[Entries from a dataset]
━━━━
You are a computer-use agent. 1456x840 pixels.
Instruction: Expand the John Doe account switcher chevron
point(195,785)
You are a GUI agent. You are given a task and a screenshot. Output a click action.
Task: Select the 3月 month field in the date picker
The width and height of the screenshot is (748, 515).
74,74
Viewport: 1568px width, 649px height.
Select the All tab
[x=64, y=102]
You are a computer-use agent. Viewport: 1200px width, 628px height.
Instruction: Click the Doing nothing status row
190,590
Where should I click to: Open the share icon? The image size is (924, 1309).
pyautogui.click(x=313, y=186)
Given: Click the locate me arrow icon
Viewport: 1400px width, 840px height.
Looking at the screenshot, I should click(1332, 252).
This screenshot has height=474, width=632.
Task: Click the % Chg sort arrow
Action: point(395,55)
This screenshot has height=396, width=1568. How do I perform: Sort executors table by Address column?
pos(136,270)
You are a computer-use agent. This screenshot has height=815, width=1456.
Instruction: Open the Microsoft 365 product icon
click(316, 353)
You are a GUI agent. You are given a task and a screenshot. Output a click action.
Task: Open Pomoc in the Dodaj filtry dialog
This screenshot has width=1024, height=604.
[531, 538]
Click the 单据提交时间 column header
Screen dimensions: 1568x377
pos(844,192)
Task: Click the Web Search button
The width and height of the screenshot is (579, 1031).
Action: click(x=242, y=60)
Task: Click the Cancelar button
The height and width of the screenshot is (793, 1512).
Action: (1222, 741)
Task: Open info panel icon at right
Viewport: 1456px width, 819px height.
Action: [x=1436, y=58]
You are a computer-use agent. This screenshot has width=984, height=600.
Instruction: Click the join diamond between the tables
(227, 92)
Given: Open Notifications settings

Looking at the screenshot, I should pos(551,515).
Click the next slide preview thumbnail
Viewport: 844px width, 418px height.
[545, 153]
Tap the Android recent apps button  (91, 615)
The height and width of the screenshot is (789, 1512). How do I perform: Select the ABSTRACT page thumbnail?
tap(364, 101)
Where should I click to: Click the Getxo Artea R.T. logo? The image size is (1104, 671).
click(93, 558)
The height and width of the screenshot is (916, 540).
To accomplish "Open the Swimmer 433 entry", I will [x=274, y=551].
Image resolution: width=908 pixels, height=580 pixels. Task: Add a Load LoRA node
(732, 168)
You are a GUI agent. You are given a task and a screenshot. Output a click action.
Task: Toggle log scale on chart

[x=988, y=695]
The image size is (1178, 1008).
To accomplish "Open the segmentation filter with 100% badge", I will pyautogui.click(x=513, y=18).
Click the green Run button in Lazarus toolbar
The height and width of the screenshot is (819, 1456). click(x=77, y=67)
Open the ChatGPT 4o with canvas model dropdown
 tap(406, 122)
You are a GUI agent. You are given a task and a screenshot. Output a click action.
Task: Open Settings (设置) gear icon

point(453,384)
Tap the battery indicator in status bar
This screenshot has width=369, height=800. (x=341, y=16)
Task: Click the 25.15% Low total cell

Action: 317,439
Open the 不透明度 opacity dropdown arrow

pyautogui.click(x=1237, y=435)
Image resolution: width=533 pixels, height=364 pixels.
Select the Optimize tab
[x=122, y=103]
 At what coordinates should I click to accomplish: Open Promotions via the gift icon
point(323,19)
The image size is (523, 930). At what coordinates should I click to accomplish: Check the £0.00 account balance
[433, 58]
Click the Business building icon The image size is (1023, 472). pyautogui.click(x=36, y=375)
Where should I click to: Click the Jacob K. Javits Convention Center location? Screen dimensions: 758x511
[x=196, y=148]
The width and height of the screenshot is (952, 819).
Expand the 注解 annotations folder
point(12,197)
━━━━
__The request__: Copy out every line of the listing above, character for character.

__Task response__:
You are a computer-use agent. 1456x840 pixels.
Instruction: Expand the John Doe account switcher chevron
point(195,785)
You are a GUI agent. You are given a task and a screenshot. Output a click action.
Task: Select the 3月 month field in the date picker
The width and height of the screenshot is (748, 515).
74,74
Viewport: 1568px width, 649px height.
Select the All tab
[x=64, y=102]
You are a computer-use agent. Viewport: 1200px width, 628px height.
Instruction: Click the Doing nothing status row
190,590
Where should I click to: Open the share icon? The image size is (924, 1309).
pyautogui.click(x=313, y=186)
Given: Click the locate me arrow icon
Viewport: 1400px width, 840px height.
Looking at the screenshot, I should click(1332, 252).
This screenshot has height=474, width=632.
Task: Click the % Chg sort arrow
Action: point(395,55)
This screenshot has height=396, width=1568. How do I perform: Sort executors table by Address column?
pos(136,270)
You are a computer-use agent. This screenshot has height=815, width=1456.
Instruction: Open the Microsoft 365 product icon
click(316, 353)
You are a GUI agent. You are given a task and a screenshot. Output a click action.
Task: Open Pomoc in the Dodaj filtry dialog
This screenshot has width=1024, height=604.
[531, 538]
Click the 单据提交时间 column header
Screen dimensions: 1568x377
pos(844,192)
Task: Click the Web Search button
The width and height of the screenshot is (579, 1031).
Action: click(x=242, y=60)
Task: Click the Cancelar button
The height and width of the screenshot is (793, 1512).
Action: (1222, 741)
Task: Open info panel icon at right
Viewport: 1456px width, 819px height.
Action: [x=1436, y=58]
You are a computer-use agent. This screenshot has width=984, height=600.
Instruction: Click the join diamond between the tables
(227, 92)
Given: Open Notifications settings

Looking at the screenshot, I should pos(551,515).
Click the next slide preview thumbnail
Viewport: 844px width, 418px height.
[545, 153]
Tap the Android recent apps button  (91, 615)
The height and width of the screenshot is (789, 1512). How do I perform: Select the ABSTRACT page thumbnail?
tap(364, 101)
Where should I click to: Click the Getxo Artea R.T. logo? The image size is (1104, 671).
click(93, 558)
The height and width of the screenshot is (916, 540).
To accomplish "Open the Swimmer 433 entry", I will [x=274, y=551].
Image resolution: width=908 pixels, height=580 pixels. Task: Add a Load LoRA node
(732, 168)
You are a GUI agent. You are given a task and a screenshot. Output a click action.
Task: Toggle log scale on chart

[x=988, y=695]
The image size is (1178, 1008).
To accomplish "Open the segmentation filter with 100% badge", I will pyautogui.click(x=513, y=18).
Click the green Run button in Lazarus toolbar
The height and width of the screenshot is (819, 1456). click(x=77, y=67)
Open the ChatGPT 4o with canvas model dropdown
 tap(406, 122)
You are a GUI agent. You are given a task and a screenshot. Output a click action.
Task: Open Settings (设置) gear icon

point(453,384)
Tap the battery indicator in status bar
This screenshot has width=369, height=800. (x=341, y=16)
Task: Click the 25.15% Low total cell

Action: 317,439
Open the 不透明度 opacity dropdown arrow

pyautogui.click(x=1237, y=435)
Image resolution: width=533 pixels, height=364 pixels.
Select the Optimize tab
[x=122, y=103]
 At what coordinates should I click to accomplish: Open Promotions via the gift icon
point(323,19)
The image size is (523, 930). At what coordinates should I click to accomplish: Check the £0.00 account balance
[433, 58]
Click the Business building icon The image size is (1023, 472). pyautogui.click(x=36, y=375)
Where should I click to: Click the Jacob K. Javits Convention Center location? Screen dimensions: 758x511
[x=196, y=148]
The width and height of the screenshot is (952, 819).
Expand the 注解 annotations folder
point(12,197)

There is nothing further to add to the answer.